2026-06-30

Probability Flow ODE

Probability Flow ODE is a deterministic ordinary differential equation that shares the same marginal probability density $p_{t} (x)$ as the forward [[Stochastic Differential Equation (SDE)|SDE]] in diffusion models. It provides an alternative perspective on the diffusion process by eliminating the stochastic component while preserving the distribution evolution.

1. Core Concept

In diffusion models, the forward process is typically described by a [[Stochastic Differential Equation (SDE)|Stochastic Differential Equation]]:

d x = f (t) x d t + g (t) d W_{t}

The Probability Flow ODE is a deterministic counterpart that has the same marginal distribution $p_{t} (x)$ at every time $t$ :

d x = [f (t) x - \frac{1}{2} g (t)^{2} \nabla_{x} \log p_{t} (x)] d t

[!NOTE] Key Insight
While the [[Stochastic Differential Equation (SDE)|SDE]] introduces randomness through $W_{t}$ , the ODE achieves the same probability distribution evolution through a deterministic trajectory guided by the [[Score Function]] $\nabla_{x} \log p_{t} (x)$ .

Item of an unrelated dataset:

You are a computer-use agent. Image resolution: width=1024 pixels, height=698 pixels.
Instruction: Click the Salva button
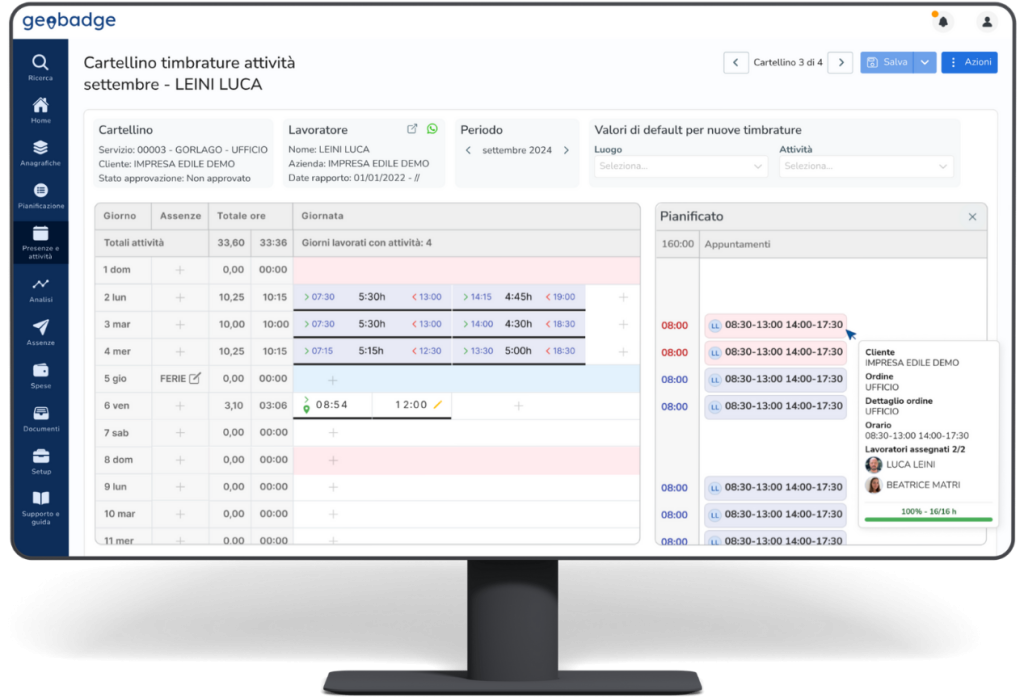coord(887,62)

2. Derivation from Fokker-Planck Equation

2.1 Fokker-Planck Equation (Forward [[Stochastic Differential Equation (SDE)|SDE]])

The evolution of probability density $p_{t} (x)$ under the forward [[Stochastic Differential Equation (SDE)|SDE]] follows the Fokker-Planck equation:

\frac{\partial p_{t} (x)}{\partial t} = - \nabla_{x} \cdot [f (t) x p_{t} (x)] + \frac{1}{2} g (t)^{2} \nabla_{x}^{2} p_{t} (x)

2.2 Probability Flow Velocity Field

We can rewrite the Fokker-Planck equation as a continuity equation:

\frac{\partial p_{t} (x)}{\partial t} = - \nabla_{x} \cdot [v_{t} (x) p_{t} (x)]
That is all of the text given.